If you perform for family and friends, they will always think you are great. If you are a big fish in a little pond, try not to lose site of where you fit in a bigger pond. I have recently encountered artists who are “full” of themselves and don’t have a grip on reality. It’s a very dangerous place to be if you want to succeed in the “big” pond. Keep developing your talents and skills and be realistic about where you are. Otherwise, you’re just wasting time living in your own delusional world. It takes a lot to be in the “big” pond. Compare yourselves to the successful performers. Who could you be on the stage with and hold your own? You need to be that good to be in that world. Otherwise, make music your hobby. There is nothing wrong with that. If you’re looking to “make it big”, get opinions about your performance and talents from people who know the business. Everybody doesn’t have to be a star. Everybody isn’t made to be a star. I’m just saying, be realistic about where you are and decide where you want to go with your music. Be humble and seek your musical goal.
I believe if you have music in your soul, there is no escape. It’s a need that has a force of it’s own. There is no point in wasting time trying to deny it, just accept it and enjoy the process. The journey of music can be very satisfying. The journey reaching for fame can be very empty, and the music business can within itself be very frustrating. However, the journey of music is what it’s all about! I have never enjoyed my personal music journey more. I spent years educating myself so that I would have a diversified career. It has worked for me – not to mention how much I always enjoy learning and getting better. Enjoy the music and let it take you on a wonderful journey!
Well, the last time I wrote on my blog was when I was taking a day of rest! I was so busy after that getting ready for the concert that I didn’t have time to blog! Bottom line is we had a fabulous concert and sold out with a standing ovation from a full house! It was a wonderful evening. It was worth all the work and time it took to put it together. Music is about giving. We had a joyful night of sprinkling a little glitter over a very receptive audience. I will try to back up a little and catch you up on the final days before and after the concert.
I took a day of rest from the Concert on Sunday to enjoy Mother’s Day. It’s important to give yourself a break when you’re working very hard. Sometimes you just need to refresh yourself and your creative energy. It’s okay to take time away from music without guilt. I’ve learned that one the hard way. Music can be – and often is – an obsession with us artists. I tend to be a perfectionist and an overachiever. I’ve always been good at work. I do know if I work hard enough, I can make things happen. So I have struggled to have a balanced life. I work hard now, but I also know how and when I need to backoff. Take time to live and chill out. You’ll come back better than before! So, after some rest – I’m back better than before!

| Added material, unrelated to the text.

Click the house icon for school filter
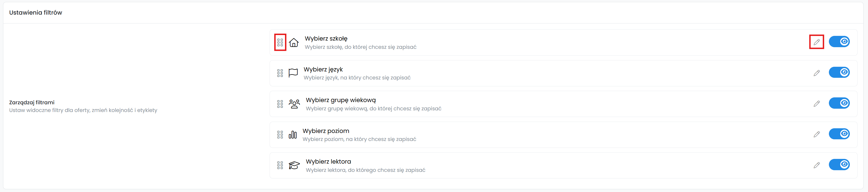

One of the important things is to make a concert profitable for you. Keep in mind, if you don’t make a profit from your concert, it is called a “hobby”. Selling your CD’s at the concert is important to the bottom line. Each of the artists that will perform at our 6/20 Concert at The Red Clay Theatre and Arts Center has recorded a CD or several CD’s – or they are in the process of finishing their CD’s to sell the night of the concert.

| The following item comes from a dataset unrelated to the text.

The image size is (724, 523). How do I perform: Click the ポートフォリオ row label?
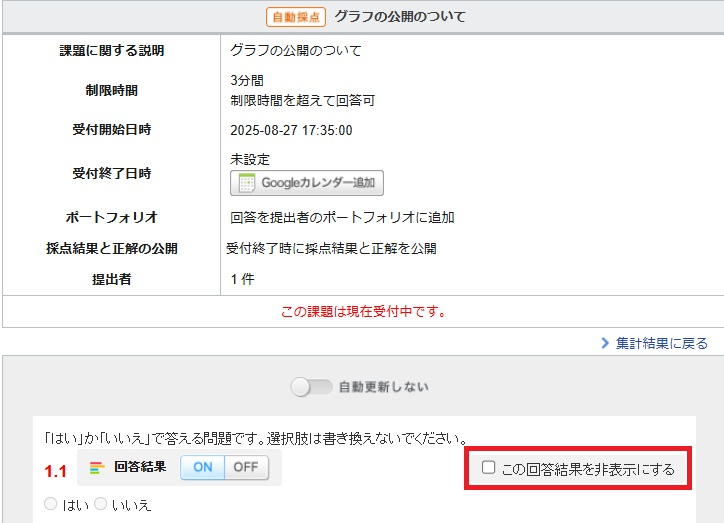pyautogui.click(x=111, y=217)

I personally have CD’s to sell, so I need to make sure I have enough copies for the sales table. I am also working on a new project in the studio. My goal is to finish up an EP to sell that night as well. It’s getting a little tight since we are 6 weeks away. So, we have been spending a good amount of time to get the recordings finished, mixed, mastered, packaged and ready for the market. More about that recording process tomorrow!
I wrote press releases for the 6/20 concert and got them out first to all the Metropolitan Atlanta magazines. Most magazines are monthly and the time to send your materials for them is the end of a month and the beginning of the next month for the upcoming issue, i.e. late April/early May for the June issue. You can learn about how to put together a press release and the proper format online. You want to write a few paragraphs about your upcoming event and a good photograph. I’ll send them to the newspapers as well about a month before 6/20, i.e. 5/20. Promotion of your event is almost as important as rehearsals. It is usually not the nature of most of the creative/musical personality to think business. However, if you want your music to be your living, you must think business. Promotion brings ticket sales. Ticket sales equals money. Money to the venue and money to the artists performing. Money equals income for your music. Take care of your business……Now back to rehearsals!

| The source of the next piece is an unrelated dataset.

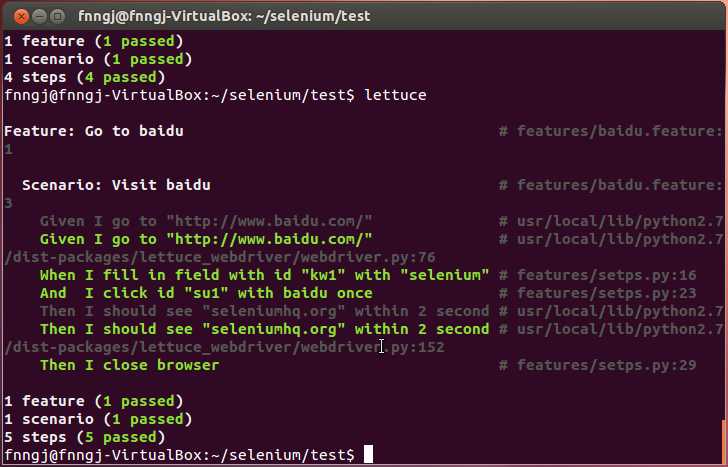
Task: Click the terminal title bar text
Action: 224,16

I met with the stage manager last night to talk about the logistics of the 6/20 concert! There are so many things to coordinate when you have a number of artists in the same show. We have five artists in the first set and a band in the 2nd set along with a string section for 3 songs. We have to map out the space on the stage as well as the physical needs (instruments, amps, mikes, cords) of each artist. There is much to coordinate and think about to make things run smoothy. We’re also doing an audio recording as well as video taping the show. It’s a lot of people to coordinate.
The soundcheck is very important to coordinate with each individual’s schedule and needs. I’ve been emailing and calling people to get everything lined up! Sometimes I do wonder what I’ve gotten myself into. When I was with Atlantic Records and Warner Bros. Records, I had my people. Now I’m all the people and doing everything. All the details can be a bit much. “I can handle it,” I tell myself every morning as I hit the computer and the phones.
Then the afternoon for my personal rehearsing for my own performance. Then in the evening, I have my teaching business. It’s all very important to me. Actually, I love being busy thanks to my upbringing.
However, it would be nice to lay in the hammock and ready a novel or a shallow magazine……oh well, maybe in a few months!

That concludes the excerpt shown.